In a short span of three years, from the time of meeting his teacher, he attained Realization at age 37. Of this time, he said: “My guru told me you are not what you take yourself to be. Find out what you are. Watch the sense 'I Am'. Find your real Self. I obeyed him because I trusted him. I did as he told me. All my spare time I would spend looking at myself in silence and what a difference it made. It took me only three years to realize my true nature. My guru died soon after I met him, but it made no difference."

Maruti took on the name Nisargadatta Maharaj at this time, which translates into "the one who dwells in the natural state beyond manifestation". At this time, he started satsangs and dispensing spiritual instructions from his tenement apartment. With the publication in English of his book, I Am That, he became known to a generation of international visitors, who streamed into his presence seeking enlightenment. Translated from Marathi tape recordings by Maurice Frydman, a devotee of Ramana Maharshi, I Am That is a gold mine of pointers for the spiritual aspirant, a beacon of remembrance in a tomb of worldly forgetfulness. Every page contains a nugget of truth that shakes one’s anesthetized sense of Self awake from its worldly slumber. Transcribed in a question and answer format, all seekers’ questions - from the worldly to the esoteric - are squarely answered.

Nisargadatta’s teachings are classic Advaita Vedanta, since he constantly emphasizes that there is nothing to seek, that we already are the Self. “You can not find what you have not lost”, and “you are not a person”, summarize this viewpoint. It is a skewed attention that has us feeling disconnected from reality: “We miss the real by lack of attention and create the unreal by excess of imagination.” He does not quote scripture nor holy books. His literacy was modest at best, and he never read the Vedas.
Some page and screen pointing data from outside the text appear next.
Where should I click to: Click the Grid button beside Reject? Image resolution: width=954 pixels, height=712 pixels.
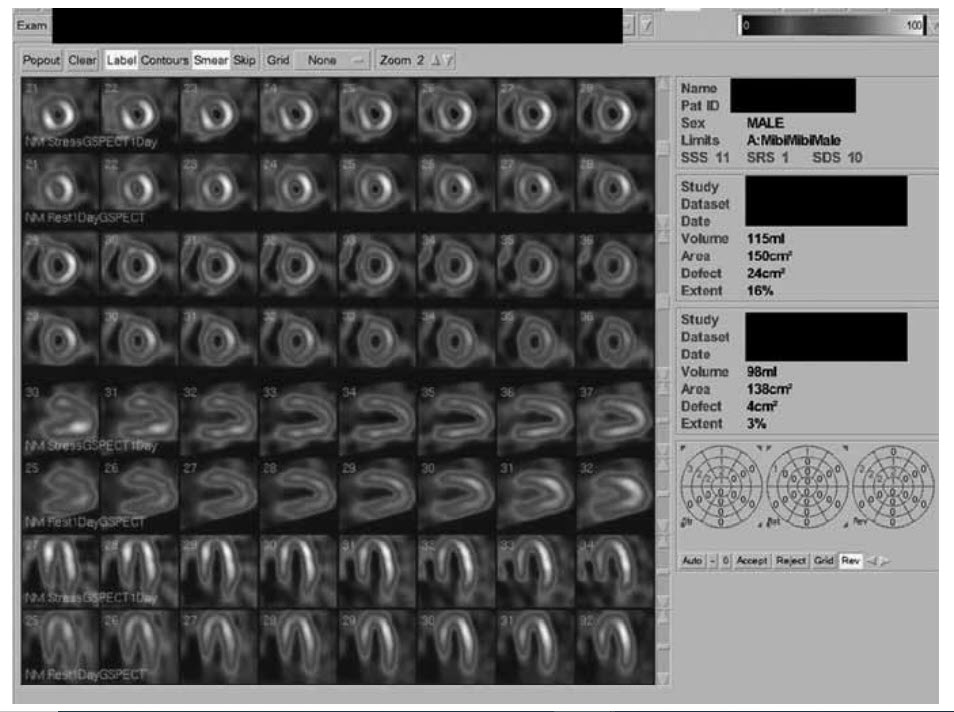pos(824,561)
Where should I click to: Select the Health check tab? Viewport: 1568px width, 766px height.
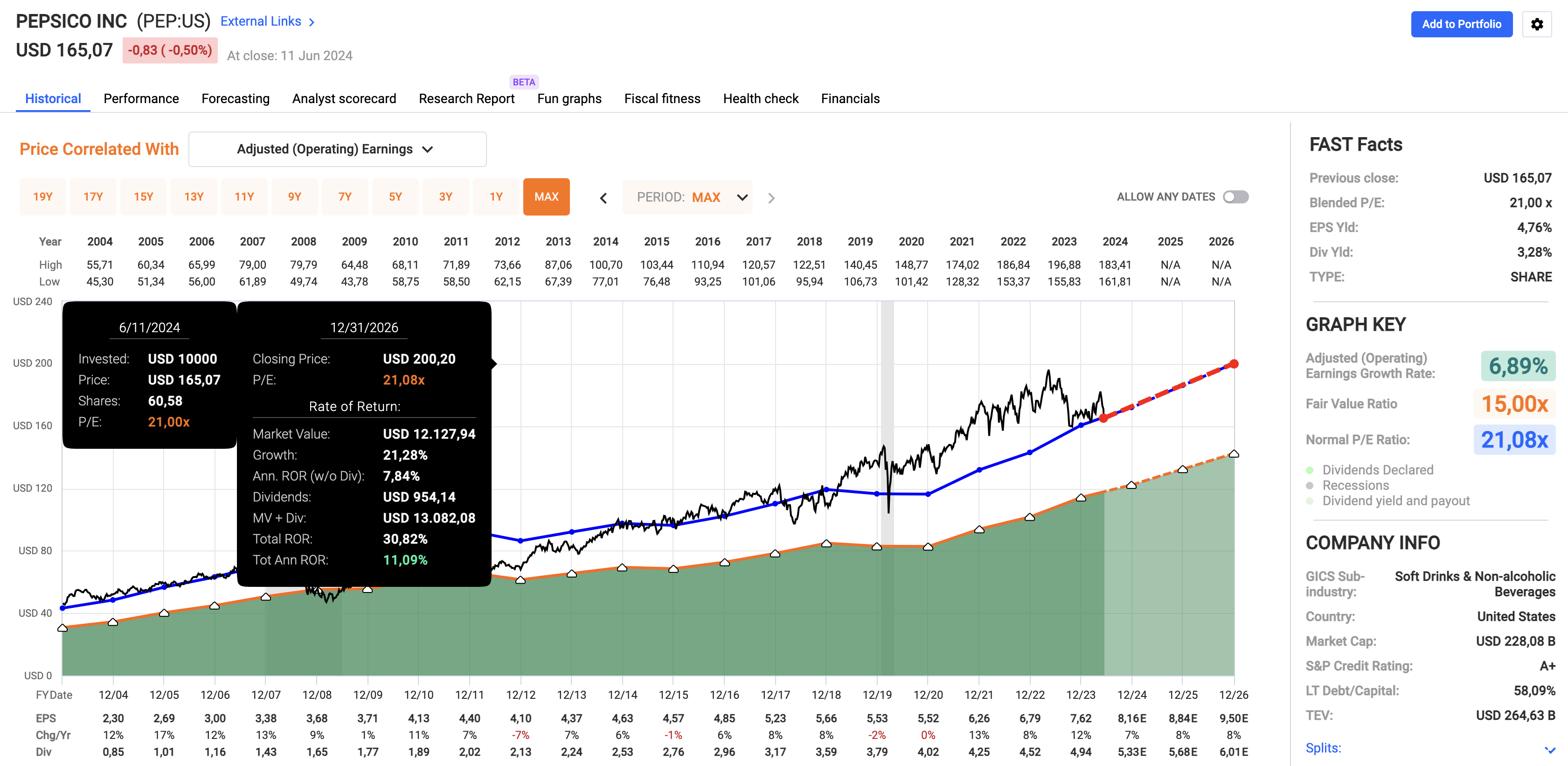coord(760,98)
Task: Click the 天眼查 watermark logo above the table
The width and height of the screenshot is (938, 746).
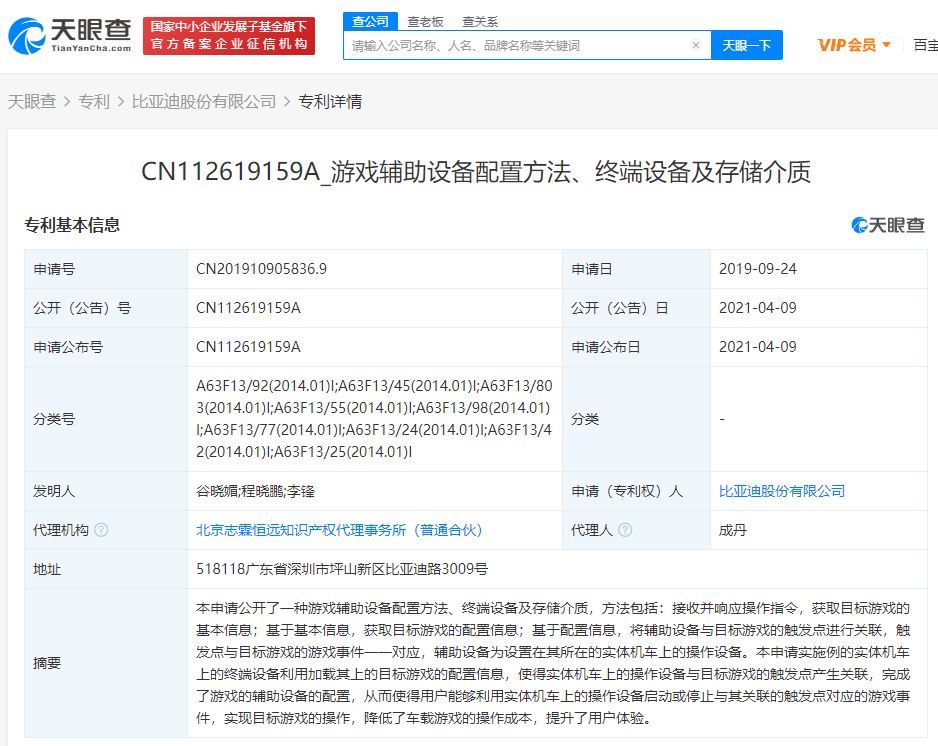Action: pyautogui.click(x=888, y=225)
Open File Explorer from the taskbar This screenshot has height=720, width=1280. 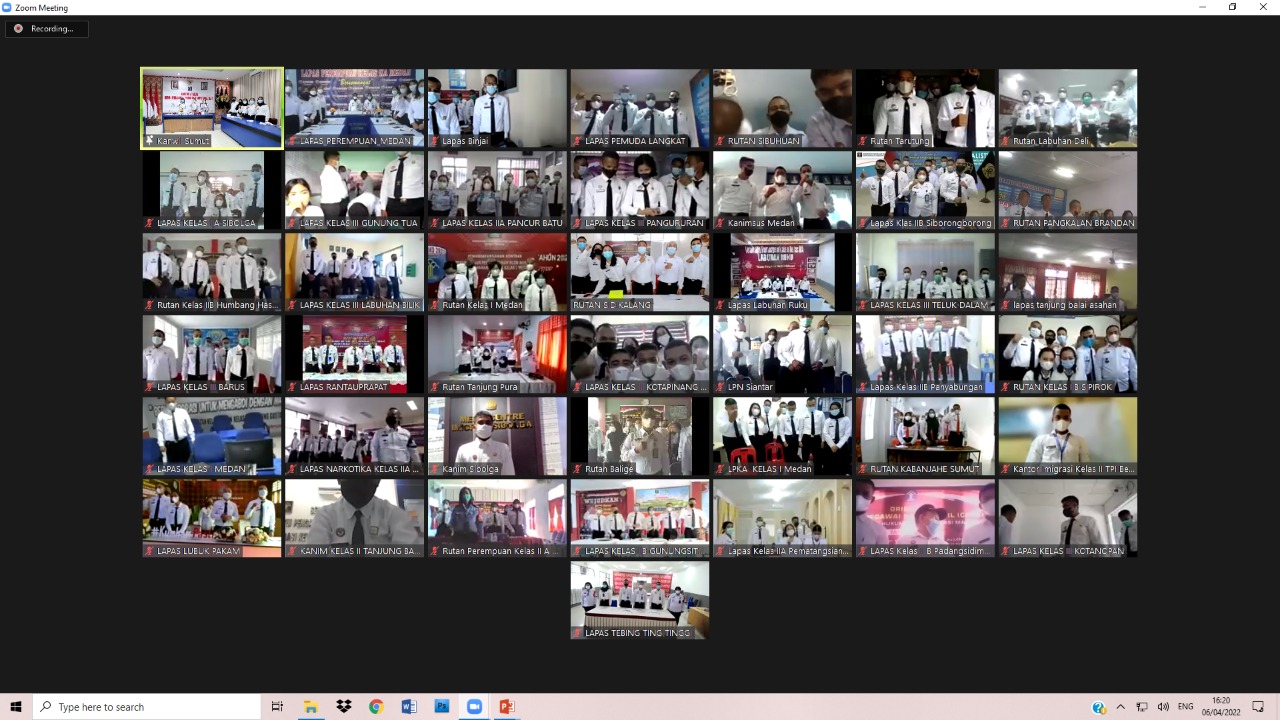tap(311, 707)
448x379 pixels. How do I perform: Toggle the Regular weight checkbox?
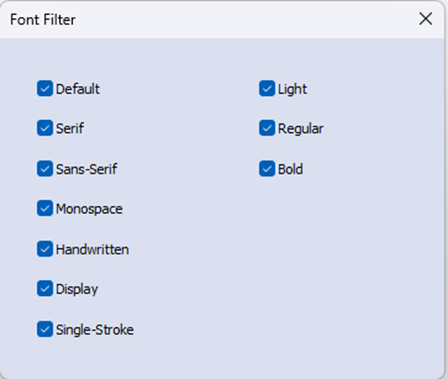pyautogui.click(x=267, y=128)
And yet, the explosive force, simplicity, and clarity of his words are astounding.

He taught that we need to “cease being fascinated by the content of your consciousness”, and that “whatever pleases you, holds you back”. On the state of the world in troubled times he commented: “callous selfishness is the root of evil”, and “it is selfishness, due to self-identification with the body, that is the main problem and the cause of all other problems”. He taught that “the world is the abode of desires and fears; you can not find peace in it”, “for peace you must go beyond the world”. The solution to this problem is to be “passionately dispassionate”, since “it is through desire that you have created the world with its pains and pleasures”.

This is to be done by looking at our mind dispassionately in order to calm it. “When the mind is quiet, you can go beyond it. Do not keep it busy all the time. Stop it and just be. A quiet mind is all you need. All else will happen rightly, once your mind is quiet.”

It is from this place of quiet mind that one can grasp the “I Am”, the awareness beyond the mind and its limitations, the field in which all things happen. He states that “beyond the real experience is not the mind, but the Self, the light in which everything appears… the awareness in which everything happens”.

This “I Am” which is the state prior to, and contains the body and mind, is not the final state. The Absolute or pure Awareness and its attainment is the final state which transcends the “I Am” state. This indescribable “state” is the place from which the great masters like Nisargadatta Maharaj reach into the phenomenal dream world and nudge us awake.

On a final note, let us turn our attention to an observation that he had for us Westerners. “It is very often so with Americans and Europeans. After a stretch of sadhana they become teachers of yoga, marry, write books, anything except keeping quiet and turning their energies within to find the source of the inexhaustible power and learn the art of keeping it under control.”

Sri Nisargadatta Maharaj abandoned the physical body in 1981, at age 84.